Nintendo's stunning success won't surprise those who have kept an eye on the company's sales since Animal Crossing: New Horizons debuted on March 20. In just the first three days of its release in Japan, Famitsu market analysis showed that the Nintendo title sold 1.88 million copies in the country. By doing so, it topped cult favorites like Super Smash Bros, Pokemon Sword, and Pokemon Shield.

Nintendo Switch soars to the top — Sure, there is anecdotal evidence of Nintendo Switch disappearing in thin air off retail shelves while people price gouge the console online. But now there is granular data to substantiate these claims of the console's spell on the marketplace. According the NPD Group, Nintendo Switch's hardware spending jumped by a whopping 63 percent compared to 2019. It has outsold formidable rivals like PlayStation 4 as well as Xbox One.

Animal Crossing tops March sales — As of March, Animal Crossing: New Horizons has topped the video game market, beating classics like Call of Duty: Modern Warfare, MLB: The Show 20, Resident Evil 3, NBA 2K20, Doom Eternal, Persona 5: Royal, Grand Theft Auto V, and others. Here are the NPD Group's findings.

Nintendo Switch owes a bulk of its triumph to Animal Crossing: New Horizons. It's the perfect game for a pandemic. For starters, it's family-friendly (unless, of course, you're trying to re-enact a horror film plot through your innocent animal friends). It provides the right kind of gentle virtual escapism: you can build your own home, go fishing, pay bills for virtual goods, interact with friends, even recreate regions out of other franchises, and a lot more. Some gamers are even going as far as to say that Animal Crossing: New Horizons is less of a game, more of a sociopolitical phenomenon. A "revolution," if you will.

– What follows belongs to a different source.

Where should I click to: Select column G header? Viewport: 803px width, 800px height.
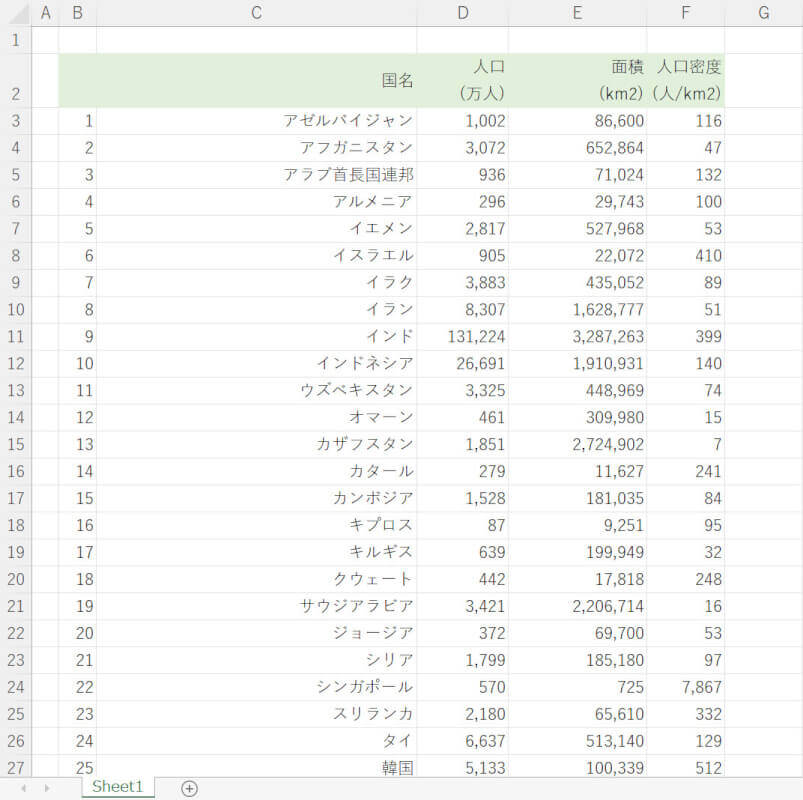(x=763, y=13)
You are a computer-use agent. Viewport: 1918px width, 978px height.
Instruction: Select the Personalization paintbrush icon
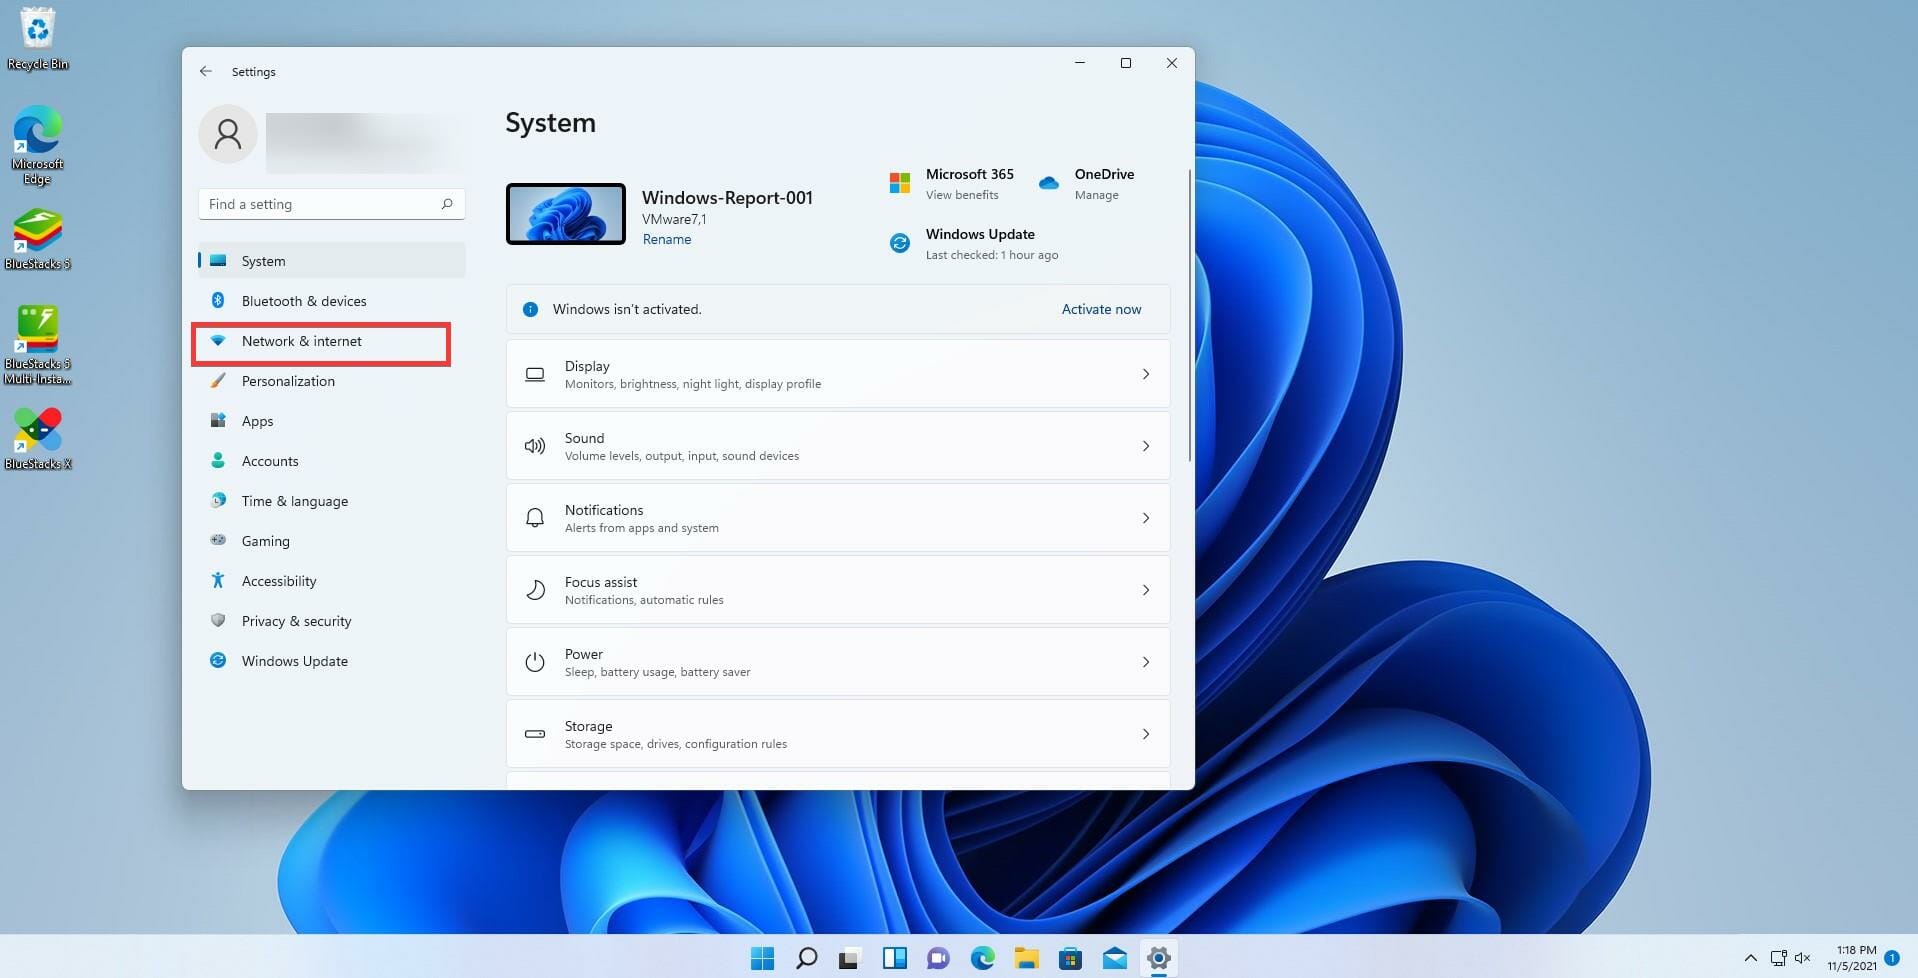[218, 381]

Whatever its perceived cultural motif is, Nintendo Switch and Animal Crossing: New Horizons can be counted as one of those remarkable success stories to come out of COVID-19. And if the company wants to amplify this win, it should ensure that it catches up with consumer demand by bolstering hardware production. Luckily enough for both Nintendo and gamers, production should resume by June.